Noi a metà degli anni Settanta saremmo finiti sicuramente dietro alle sbarre. Già a quei tempi Re Nudo sosteneva che negli Stati Uniti: «conta più Jane Fonda che dice ai militari americani di disertare la guerra in Vietnam che cento marce della pace», che in Italia «contano più i pugni chiusi di un gruppo rock che non i discorsi dei leader dei movimenti». Nei grandi raduni gli artisti si erano trasformati in portavoce di ideologie e battaglie contribuendo alla nascita di un progetto comune. Perché – e ne siamo sempre convinti - cinema e musica, quindi, ma anche pittura, teatro, poesia, letteratura, disegno, tutte le arti e le culture possono fare molto di più della fredda analisi politica.
Un cambiamento di paradigma culturale può avere un impatto sociale concreto nella società.
È per questo che il Festival di Re Nudo è tornato.
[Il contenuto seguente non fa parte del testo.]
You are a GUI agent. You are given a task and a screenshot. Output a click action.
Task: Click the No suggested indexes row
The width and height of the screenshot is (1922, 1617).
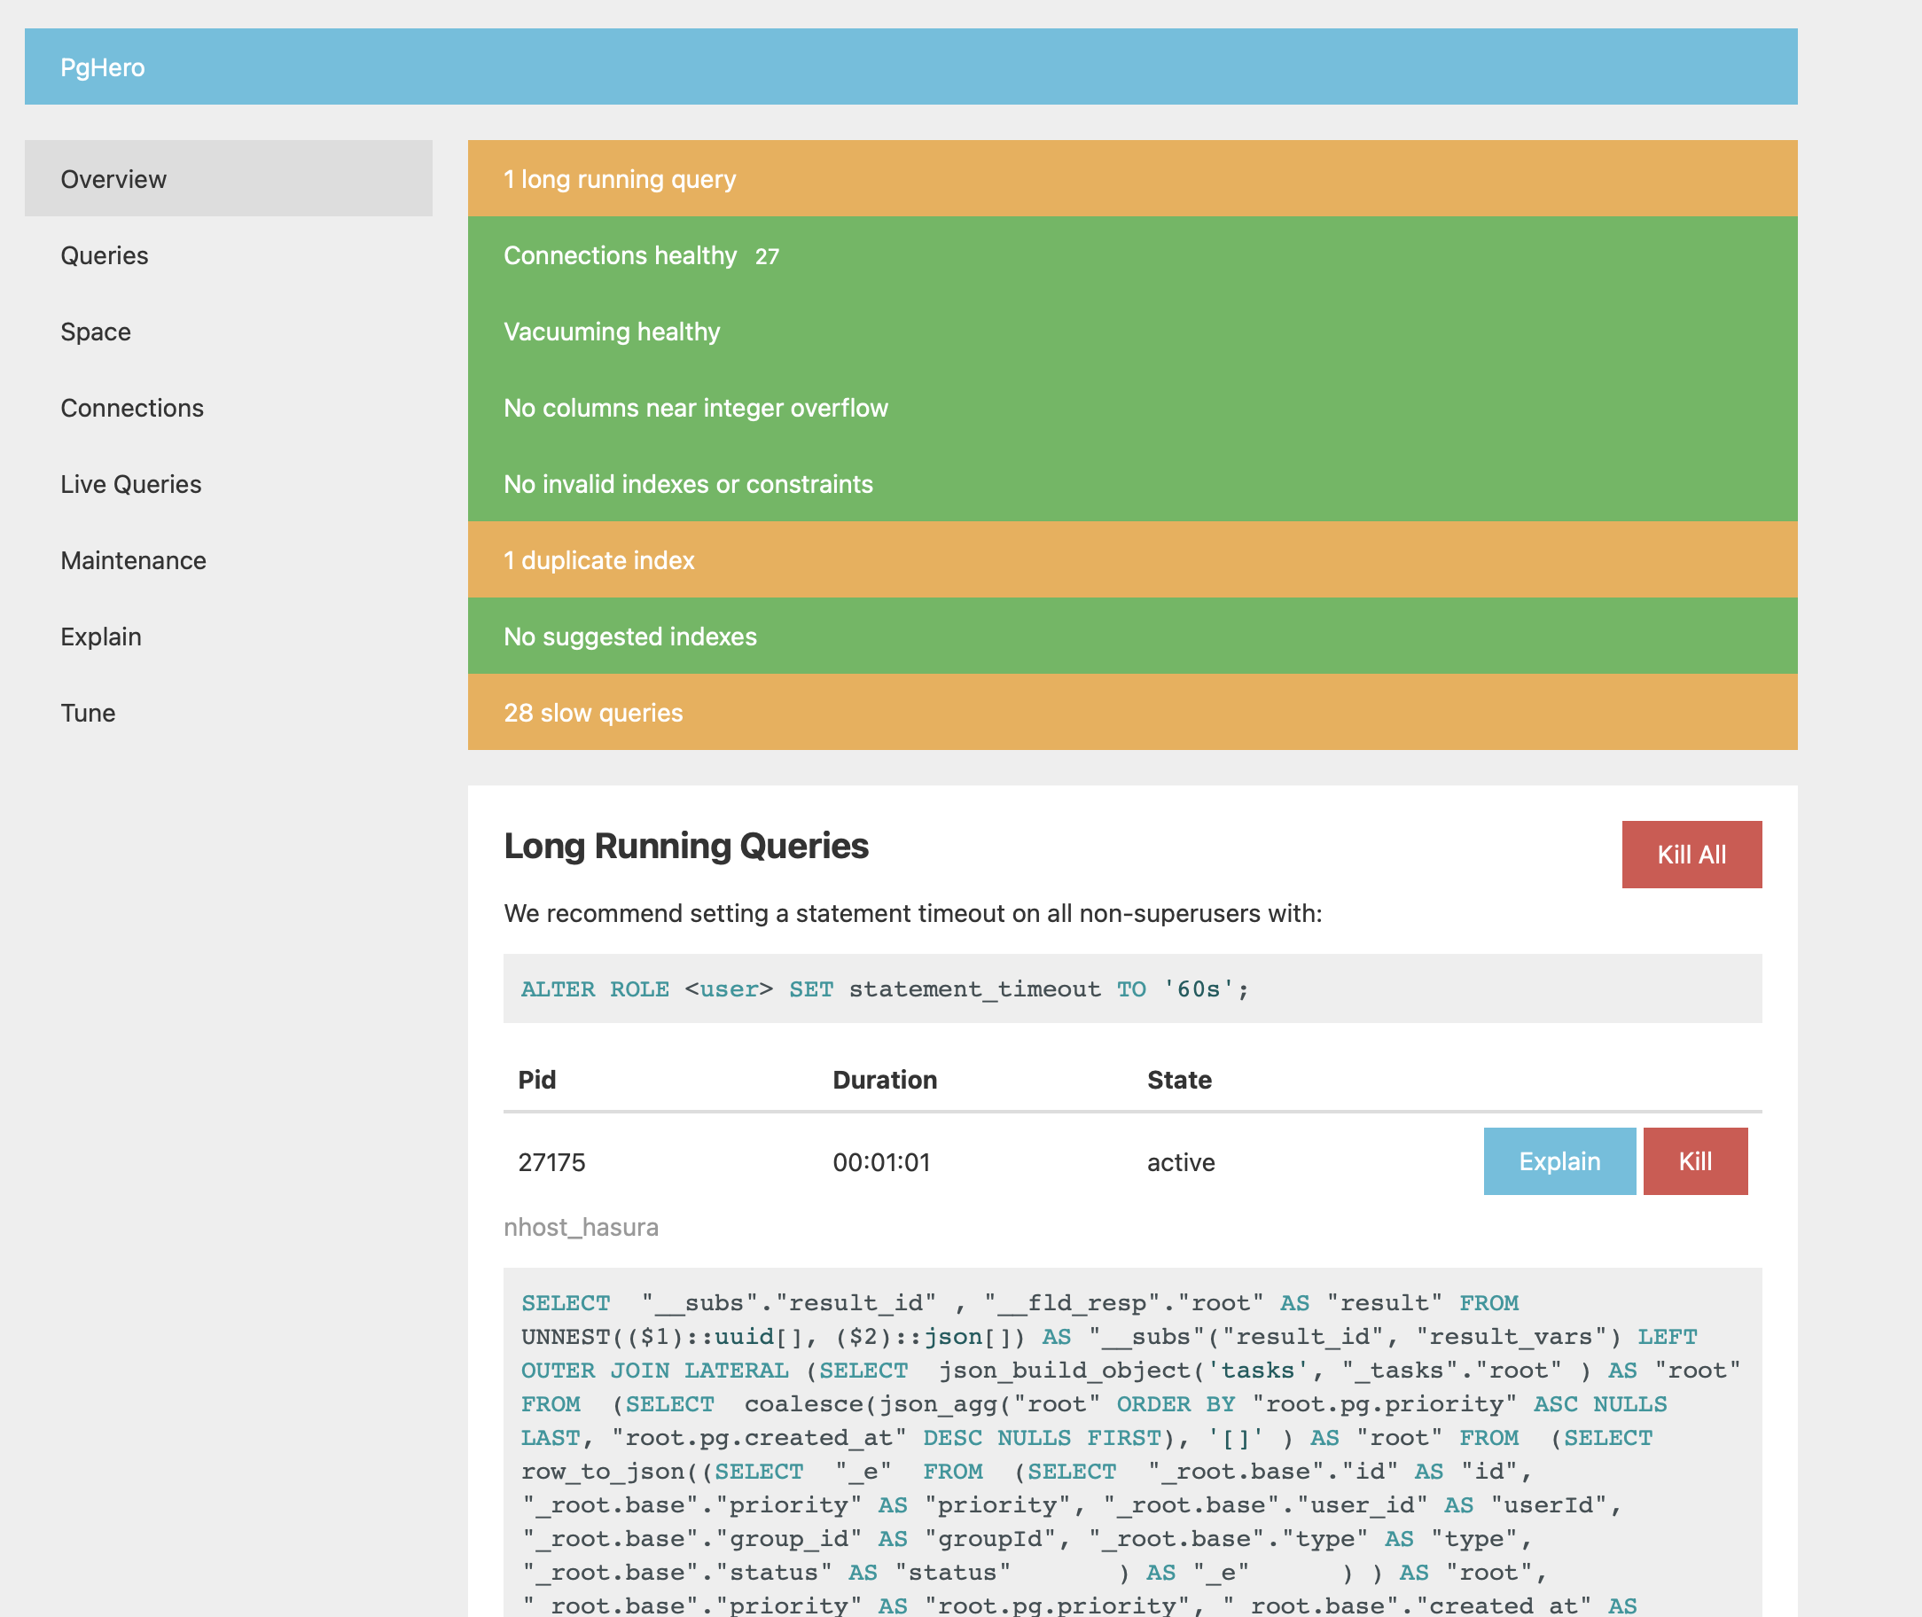(x=630, y=636)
È diverso, e ci mancherebbe altro, sono cambiati i tempi, gli attori, il panorama sociale e politico. Siamo cambiati anche noi, ma lo spirito, l’obiettivo resta quello originale, dei festival passati di oltre cinquant’anni fa: rivelare una visione culturale non omologata al mainstream, offrire contenuti alternativi e liberi da condizionamenti, portare alla luce quelle proposte che faticano a trovare spazi. Il Festival che si svolgerà a Milano non vuole essere un’operazione nostalgia, nemmeno un raduno di reduci, ma un’occasione da offrire a giovani artisti per uscire dai loro rifugi e farsi conoscere a un pubblico differente, per scambiarsi idee, opinioni, intrecciare le arti e le diverse culture con altri.
È bene sapere che un cambiamento culturale può avere un impatto sociale, concreto e misurabile nella società, tanto che numerose ricerche dimostrano come la partecipazione ad attività culturali possa contribuire ad aumentare il benessere delle persone.
Perché la cultura non salverà il mondo, ma è sicuramente un modo efficace per renderlo migliore.